A useful tool in identifying an outlier sequence run was the evaluation of the number of reads removed based on quality scores after demultiplexing. The QC-quality step was effective in identifying Lab5 as an outlier with the removal of almost 10× more sequences than all other runs. The final QC-length step was not an effective diagnostic as it removed less than 0.1% of the sequences and did not differ between laboratories. The small effect of this QC step is in part due to the order of the bioinformatics pipeline as most of the erroneous sequences were already removed with the preceding steps. While we cannot be sure if the lower number of sequence reads and higher sequence removal during quality filtering in Lab5 are due to operator handling or differences in DNA sequencing chemistry (i.e. sequence kit variability, poor flow cell health, etc.), our results suggest that on average, quality filtering should only remove between 2% and 5% of the sequences following demultiplexing. Higher removal rates may warrant more scrutiny in quality assessment. We urge caution that these percentages are based on removal at each step and the percentages will change based on the order of processing or selection of criteria. Although a number of quality-filtered reads influences the final number of reads per sample as discussed below, all sequences remaining after this initial bioinformatics screening are expected to be high quality and comparable.

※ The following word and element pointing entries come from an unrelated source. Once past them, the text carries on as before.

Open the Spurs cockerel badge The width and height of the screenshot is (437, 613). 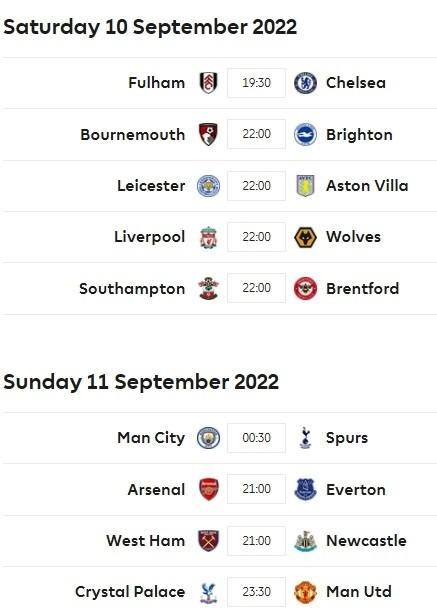[x=305, y=438]

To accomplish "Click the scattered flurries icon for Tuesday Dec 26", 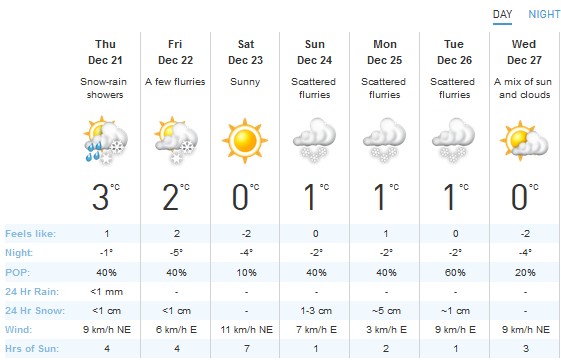I will 454,141.
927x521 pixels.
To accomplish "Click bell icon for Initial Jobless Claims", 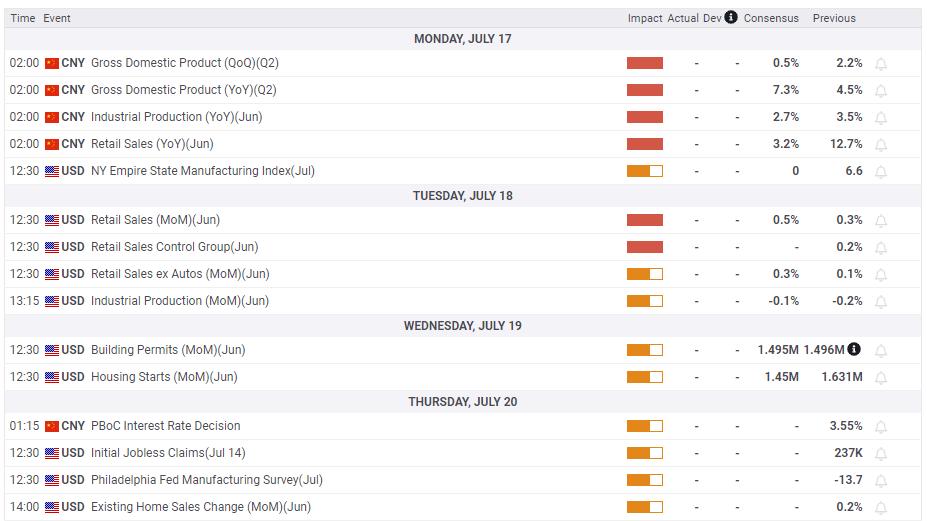I will pyautogui.click(x=881, y=454).
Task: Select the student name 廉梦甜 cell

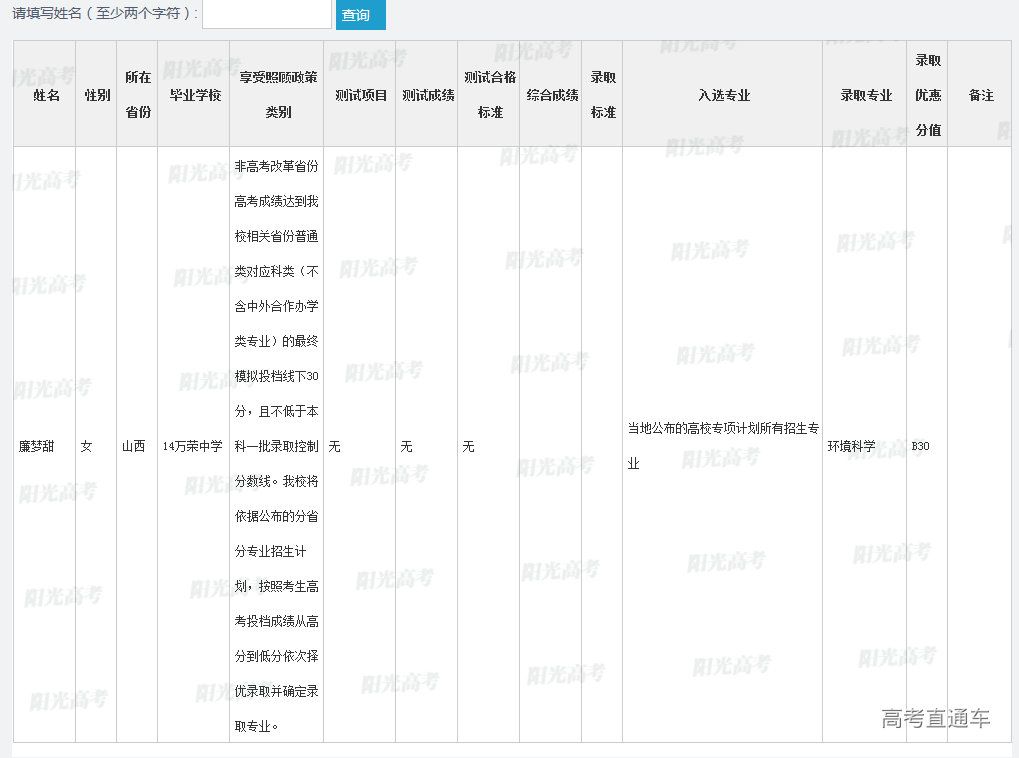Action: coord(38,446)
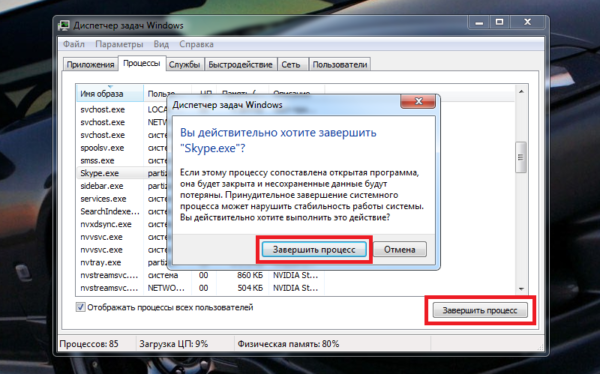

The simple mock community that was included as a positive control was not an effective diagnostic for a successful sequence run as all laboratories characterized the mock community at >0.85 BC similarity. In fact, the aberrant sequence run (Lab2.a) was more similar than others to the expected community. One reason the mock community failed to identify the aberrant run was incongruency in the community composition. Due to apparent taxa-specific errors introduced during PCR, the aberrant run showed significant differences in with the Actinomycetota and Bacteroidota phyla in which neither are present in the eight species ZymoBIOMICS mock community. Due to the apparent taxa-specific errors introduced in the PCR step, a mock community with similar taxonomic diversity likely would have indicated an error in the aberrant run. A potential approach toward a diagnostic would be a complex synthetic mock community that included key species from each of the most abundant phyla in the expected community. This task is daunting for commercialization and/or widespread distribution due to the impracticalities of identifying a priori the relevant taxa for diverse ecological samples and the cost associated with preparation, such as culturing, mixing, and standardization.

As demonstrated here, reference soils could potentially serve as positive controls for successful sequence runs. Comparison between replicate soils in the primary (presumably the expected) and secondary (experimental) labs by BC similarity ordination was an effective diagnostic for identifying errors from PCR (Lab2.a) and/or biases associated with library size (e.g. Lab5). This comparison identified errors for Lab5 at each workflow step and for Lab2.a in both workflow steps following PCR. Additionally, reference soils could be applied as tools to identify the overall consistency and repeatability of an experiment by using similarity indices of the observed vs expected profiles as done here.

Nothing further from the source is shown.